Still today, there is widespread famine, which has been cynically manipulated by the government so that opposition strongholds suffer the most. The government lacks the resources or machinery to deal with the ravages of the AIDS pandemic, which affects roughly a quarter of the population.
All of the above has provided fodder for increasing international scorn towards the aging and dictatorial President Mugabe, who was previously considered a great liberation hero.
A historic power-sharing deal signed in 2008 between President Mugabe and Movement for Democratic Change (MDC) leader Morgan Tsvangirai put an end to pre-election violence and pledged to improve the country’s economy and the lives of Zimbabweans. It has since ushered in a new spell of peace and relative stability that has seen tourists slowly coming back to Zimbabwe.
Did you know?
• In 2008, Zimbabwe recorded a monthly inflation rate rise of roughly 96.6 billion %.
• Robert Mugabe is the world’s oldest living head of state. He is 91.
• Contrastingly, Zimbabwe’s life expectancy is around 41 years old, almost the lowest in the world.
Religion in Zimbabwe
Christianity, with traditional beliefs in rural areas, and some Hindu, Muslim and Jewish minorities.
Social Conventions in Zimbabwe
Urban culture in Zimbabwe is greatly influenced by Western culture and education but, in rural areas, traditional values and crafts continue. Shaking hands is the customary form of greeting. European courtesies and codes of practice should be observed when visiting someone’s home. Return invitations are appreciated. Giving a token of appreciation is optional. It is an offence to make derogatory or insulting comments about President Mugabe.
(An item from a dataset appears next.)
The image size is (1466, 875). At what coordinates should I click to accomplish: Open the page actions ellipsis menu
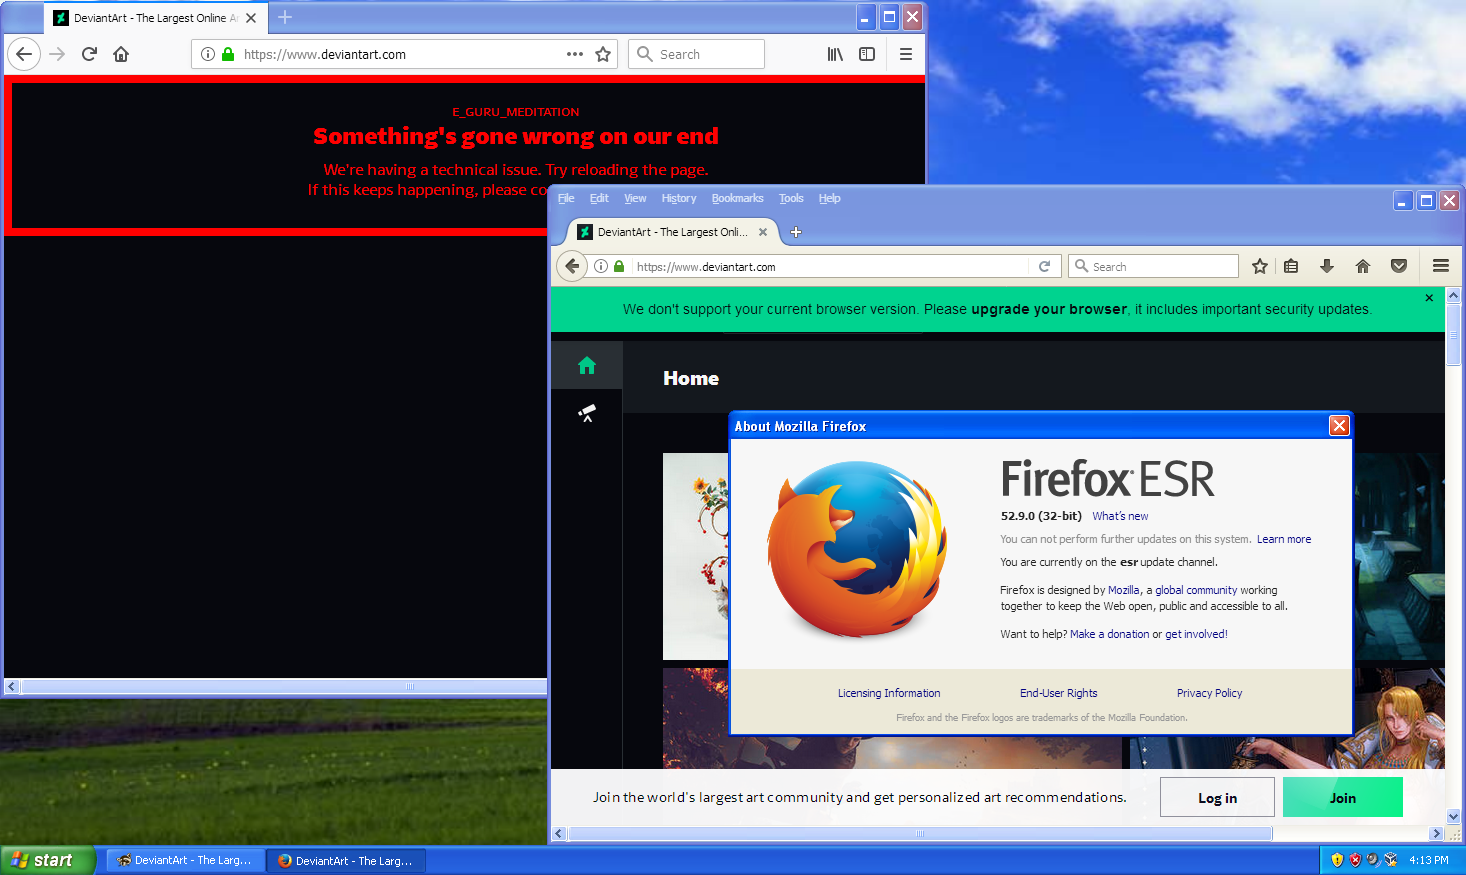pyautogui.click(x=574, y=54)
Visitors should be aware that an open hand is the political symbol of the main opposition political party, the Movement for Democratic Change, and that a friendly wave may therefore be interpreted as a provocative political gesture. Casual wear is suitable for daytime and men are only expected to wear suits and ties for business meetings. Smart restaurants or hotel bars require male guests to wear a jacket and tie. Smoking is common, although it is prohibited on public transport and in some public buildings. There are laws against indecency which equates to homosexual activity being illegal.
Photography: The local authorities are very sensitive about taking pictures of governmental buildings, military installations and embassies. A permit can be granted by the government office.
Language in Zimbabwe
The official language is English, with Shona and Sindebele dialects.